# Records for the exercise start

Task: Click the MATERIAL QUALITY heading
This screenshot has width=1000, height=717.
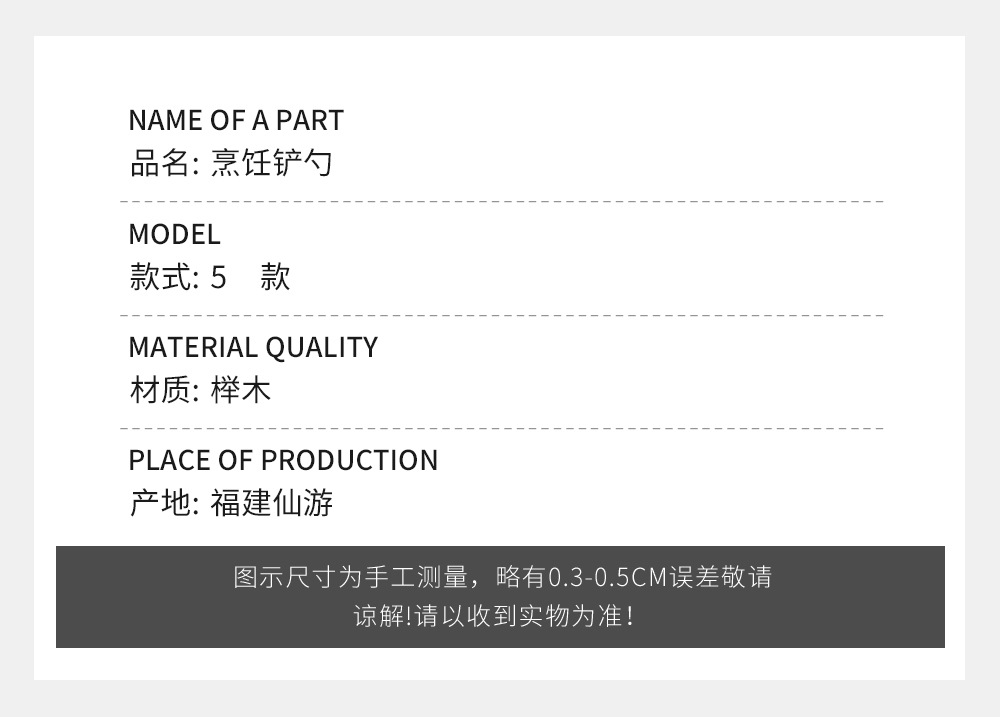Action: pyautogui.click(x=253, y=348)
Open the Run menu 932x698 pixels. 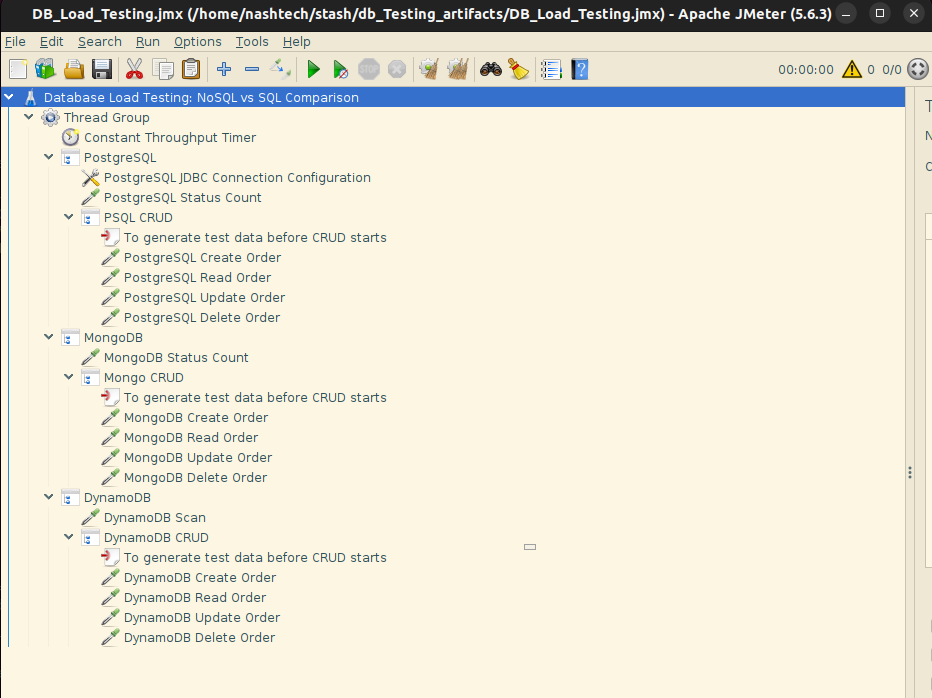tap(148, 42)
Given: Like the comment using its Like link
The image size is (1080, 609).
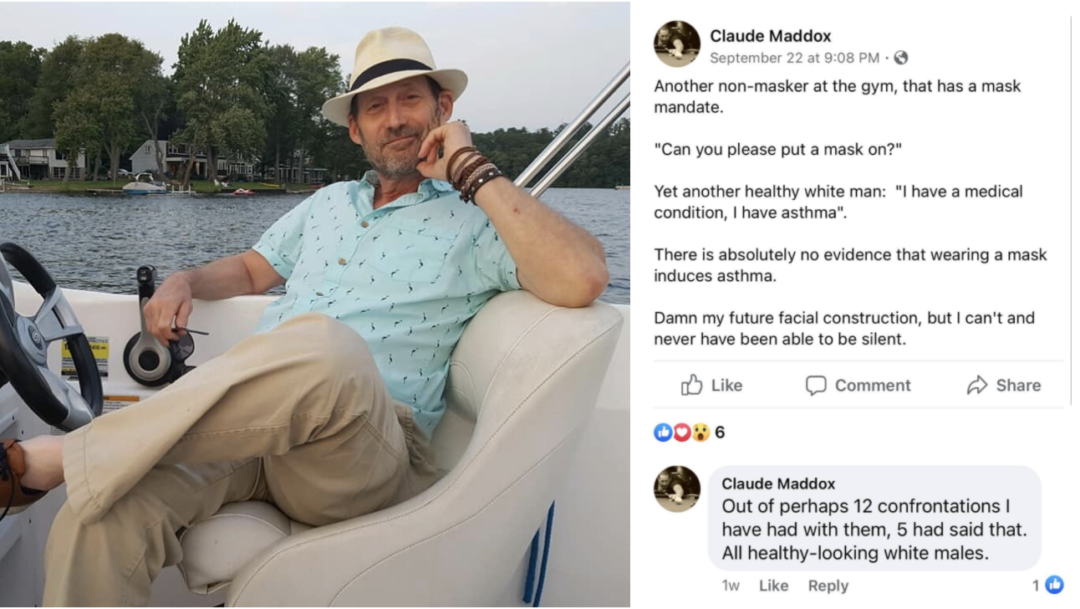Looking at the screenshot, I should pos(773,586).
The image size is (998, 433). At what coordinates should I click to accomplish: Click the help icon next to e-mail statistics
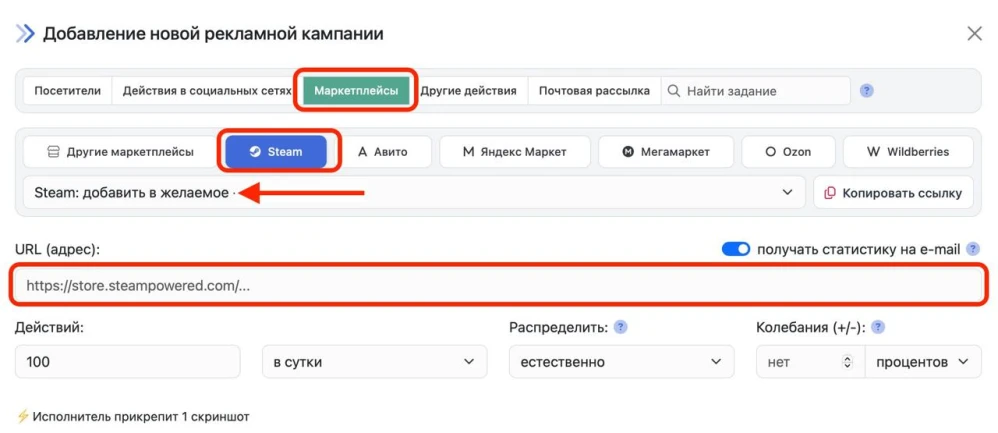973,249
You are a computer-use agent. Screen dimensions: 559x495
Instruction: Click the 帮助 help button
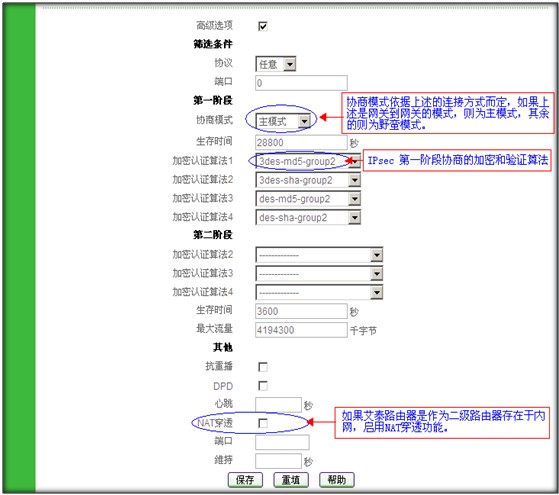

# Records for the exercise end

--- Exercise directions ---
Recast the lines from the one containing "Given: Like the comment using its Like link" through the end of the lines above as a JSON list of strings, one string per line, skipping blank lines. Leave the pictures out.

--- Reply to the exercise ---
[
  "Given: Like the comment using its Like link",
  "The image size is (1080, 609).",
  "Looking at the screenshot, I should pos(773,586).",
  "The image size is (998, 433). At what coordinates should I click to accomplish: Click the help icon next to e-mail statistics",
  "973,249",
  "You are a computer-use agent. Screen dimensions: 559x495",
  "Instruction: Click the 帮助 help button"
]